━━━━━ ZITIERTER TEXTAUSZUG ━━━━━

Im Jahr 1999 begann Will Humburg, damals Generalmusikdirektor in Münster, dank kräftiger Unterstützung örtlicher Geldgeber und der Landesregierung, mit dem Regisseur Peter Beat Wyrsch den „Ring des Nibelungen“ von Richard Wagner auf die nicht eben große Bühne zu wuchten. Die Inszenierung profitierte von der Erfahrung, die Wyrsch 25 Jahre lang mit der Pocket Opera in Nürnberg gesammelt hatte – und von den einfach-genialen Bühnen-Installationen von Roland Aeschlimann. An den Erfolg, den dieser „Ring“ hatte, sollte jetzt eine Neuproduktion des „Lohengrin“ in Münster anknüpfen. Wieder mit Wyrsch als Regisseur, allerdings ohne Aeschlimann und den dynamisch-exakten Humburg.

━━━━━ EXTRAHIERTE DATEN ━━━━━

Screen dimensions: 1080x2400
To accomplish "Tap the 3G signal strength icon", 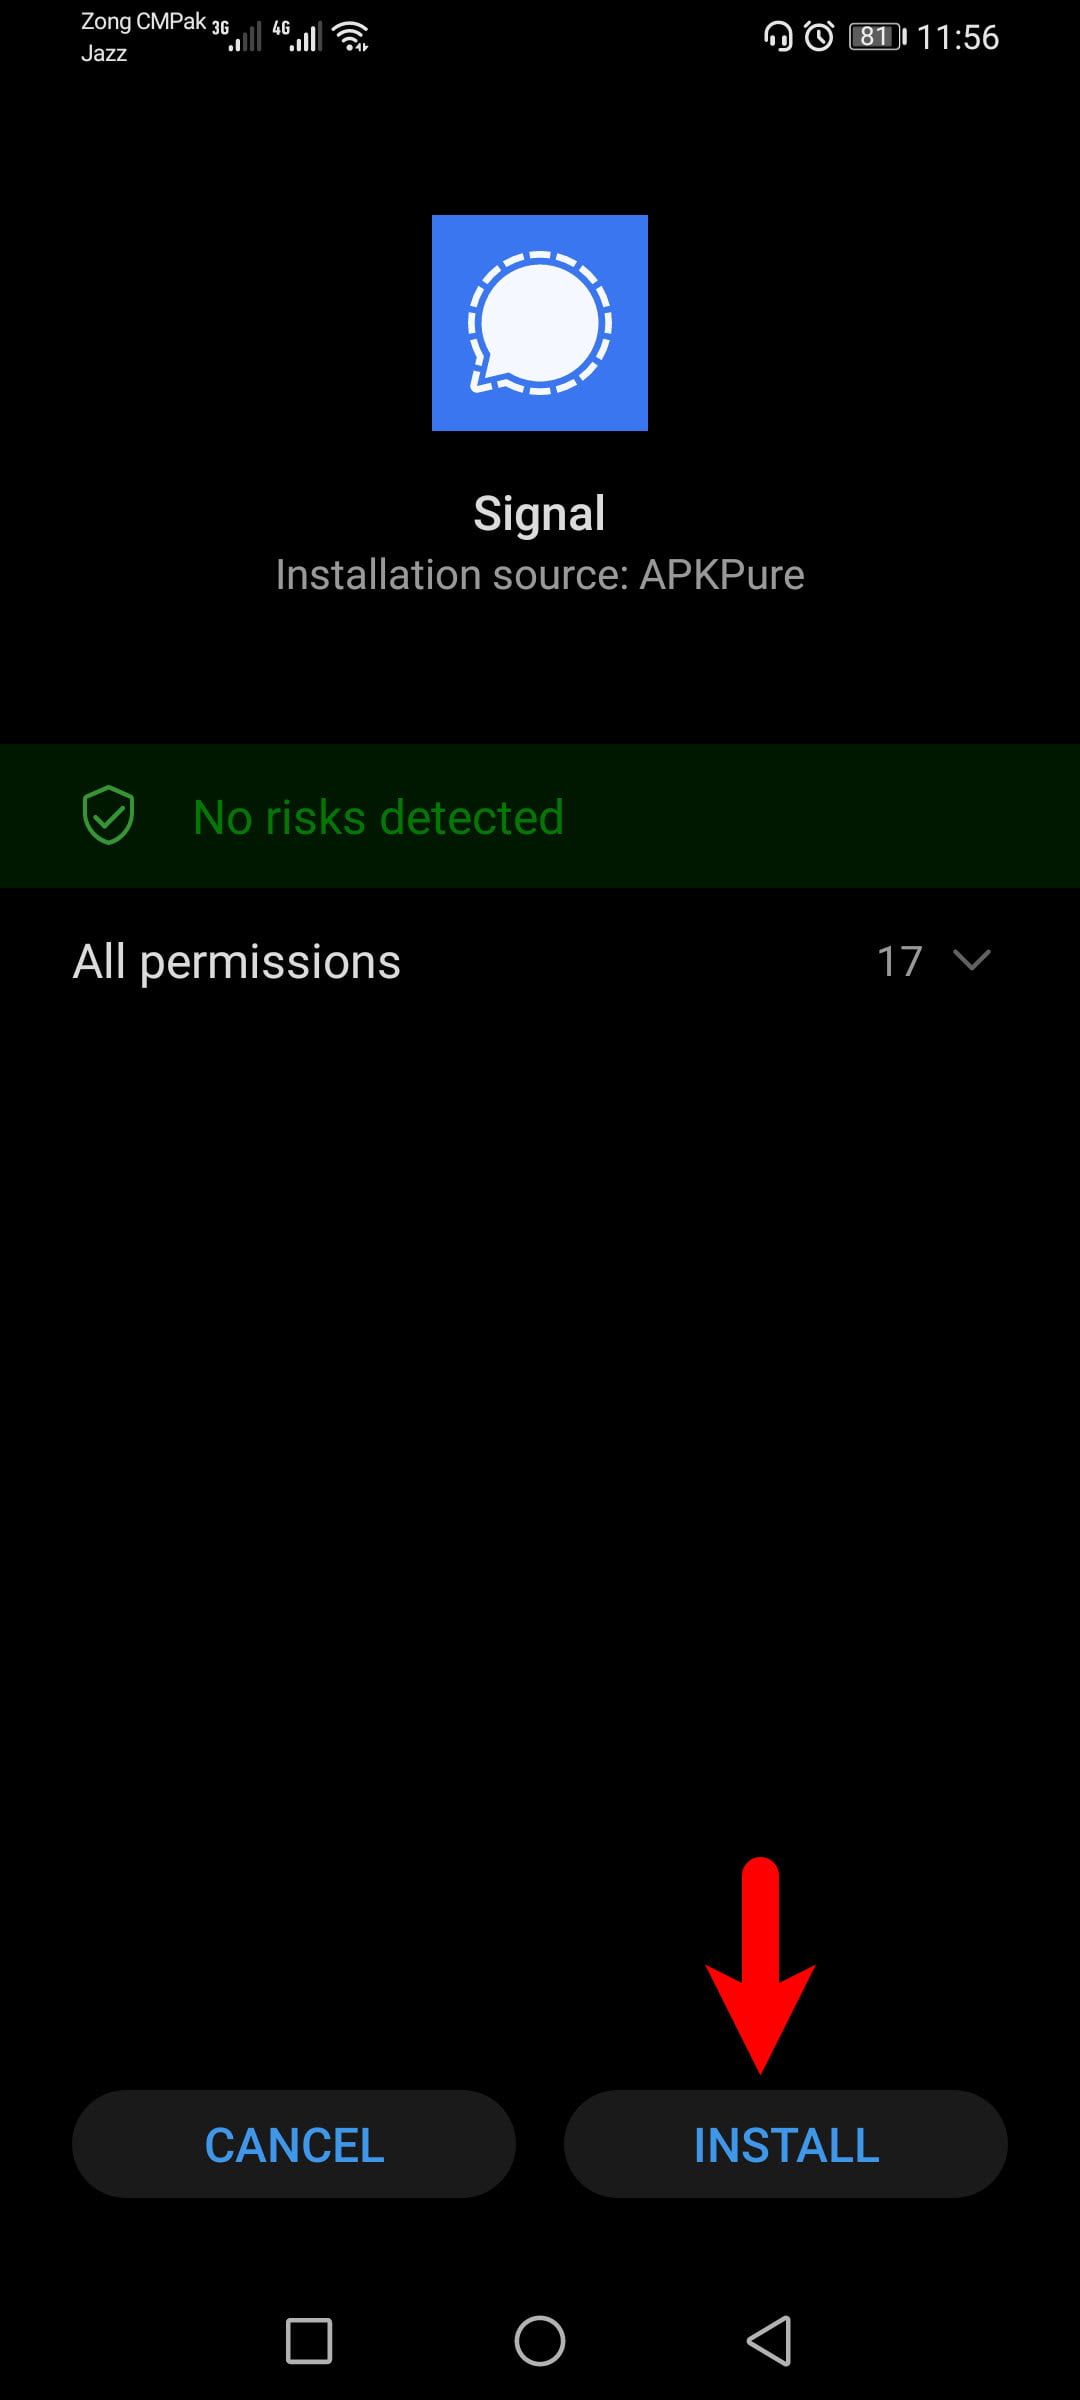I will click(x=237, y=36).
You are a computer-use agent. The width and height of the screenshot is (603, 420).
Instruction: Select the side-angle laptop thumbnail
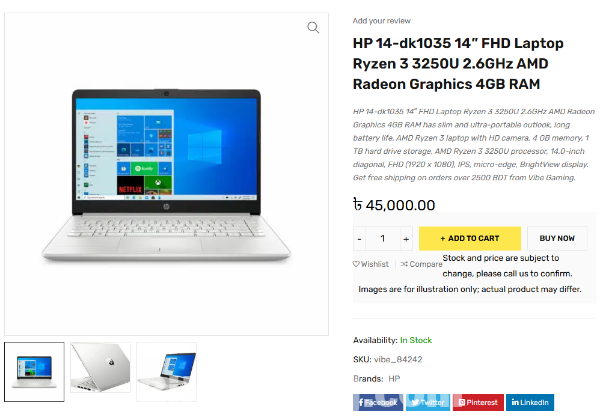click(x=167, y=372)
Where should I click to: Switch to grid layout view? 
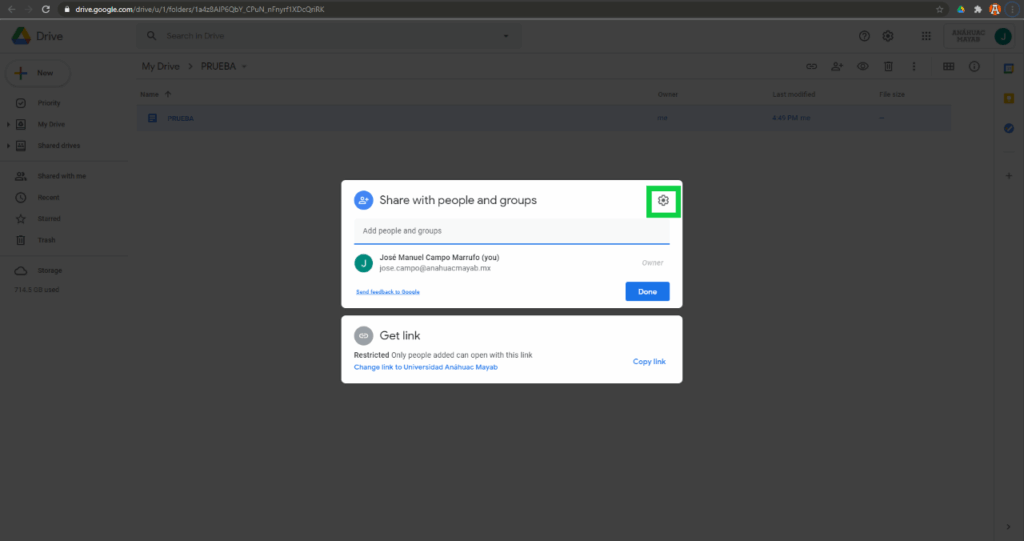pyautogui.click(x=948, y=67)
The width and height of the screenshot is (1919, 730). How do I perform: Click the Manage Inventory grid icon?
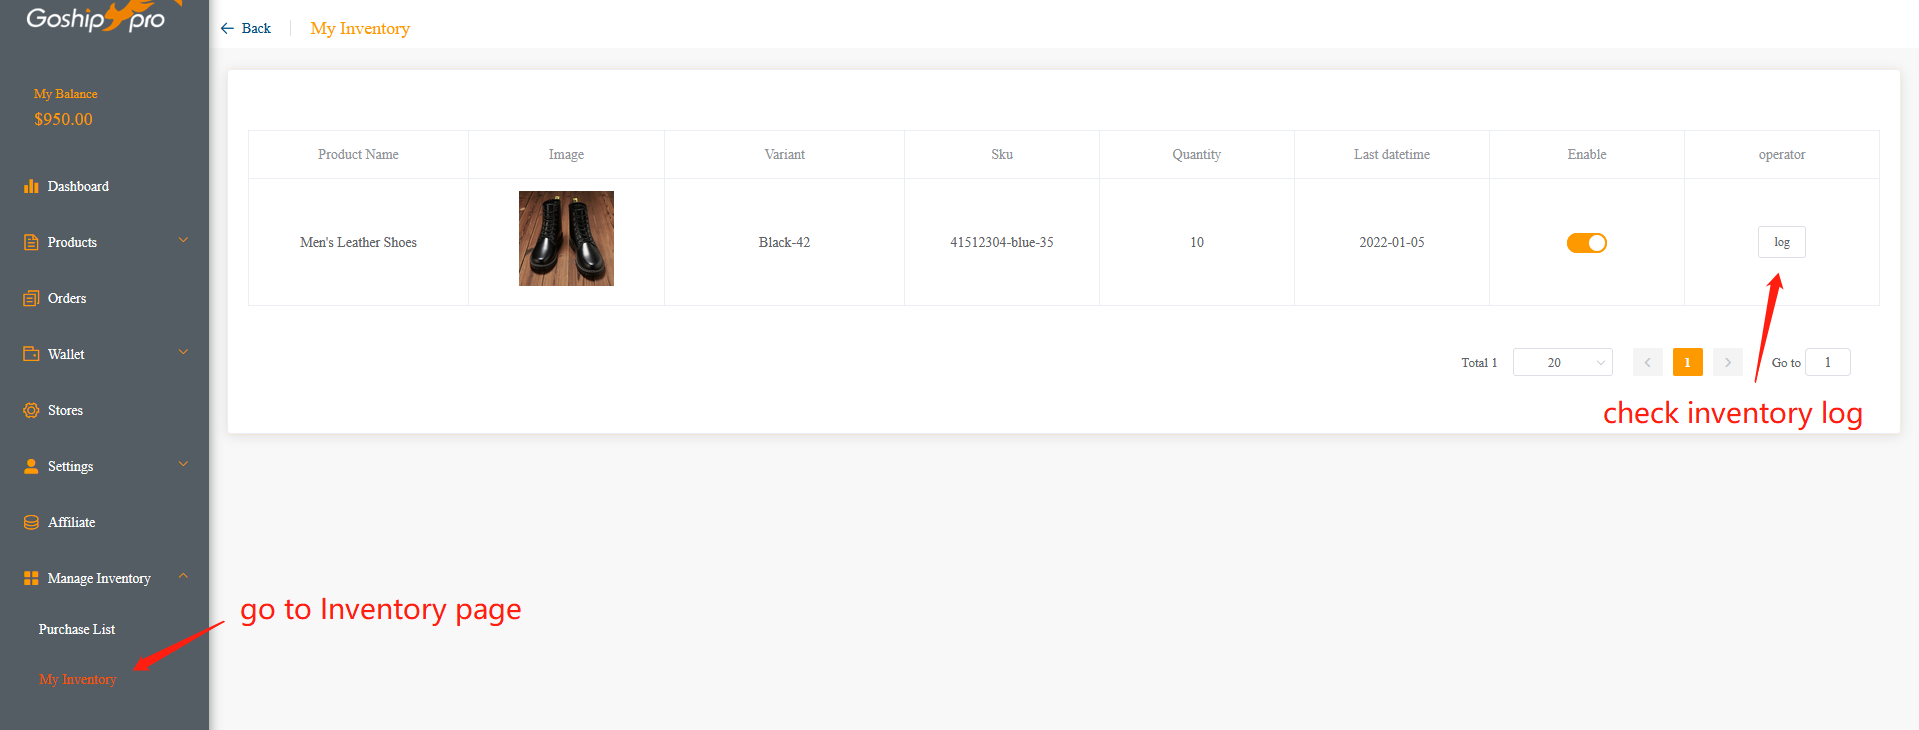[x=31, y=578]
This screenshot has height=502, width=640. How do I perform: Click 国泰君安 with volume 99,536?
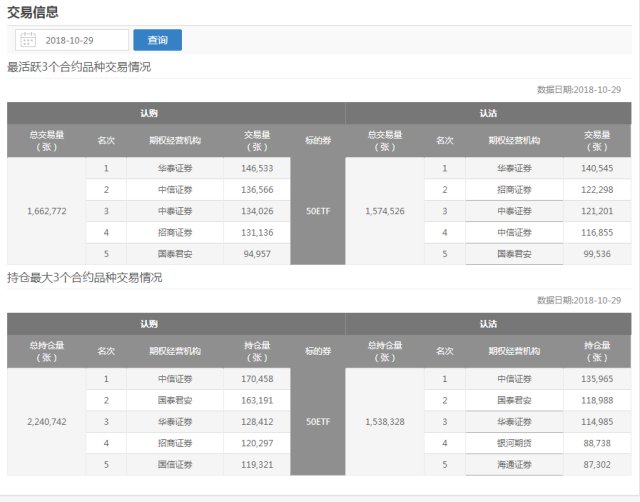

━━━━━

**AUFGABENSTELLUNG**
**a)** Fasse den Absatz des Textauszugs, der mit „Im Jahr 1999 begann“ anfängt, als kurze Liste zusammen und behalte dabei seine wichtigsten Fakten bei.
**b)** Gib aus dem Textauszug den Teil wortgetreu aus, der bei „Im Jahr 1999“ beginnt und bei „den dynamisch-exakten Humburg.“ endet.
**c)** Wer schuf laut dem Textauszug die Bühnen-Installationen für den Münsteraner „Ring“?

**GELÖSTE AUFGABEN**
**a)**
- 1999 brachte Will Humburg, damals Generalmusikdirektor in Münster, mit dem Regisseur Peter Beat Wyrsch Wagners „Ring des Nibelungen“ auf die eher kleine Bühne. Örtliche Geldgeber und die Landesregierung unterstützten das Projekt.
- Die Inszenierung profitierte von Wyrschs 25-jähriger Erfahrung mit der Pocket Opera in Nürnberg und von den Bühnen-Installationen Roland Aeschlimanns.
- An diesen Erfolg sollte eine Neuproduktion des „Lohengrin“ in Münster anknüpfen, wieder mit Wyrsch als Regisseur, aber ohne Aeschlimann und Humburg.

**b)**
Im Jahr 1999 begann Will Humburg, damals Generalmusikdirektor in Münster, dank kräftiger Unterstützung örtlicher Geldgeber und der Landesregierung, mit dem Regisseur Peter Beat Wyrsch den „Ring des Nibelungen“ von Richard Wagner auf die nicht eben große Bühne zu wuchten. Die Inszenierung profitierte von der Erfahrung, die Wyrsch 25 Jahre lang mit der Pocket Opera in Nürnberg gesammelt hatte – und von den einfach-genialen Bühnen-Installationen von Roland Aeschlimann. An den Erfolg, den dieser „Ring“ hatte, sollte jetzt eine Neuproduktion des „Lohengrin“ in Münster anknüpfen. Wieder mit Wyrsch als Regisseur, allerdings ohne Aeschlimann und den dynamisch-exakten Humburg.

**c)** Roland Aeschlimann.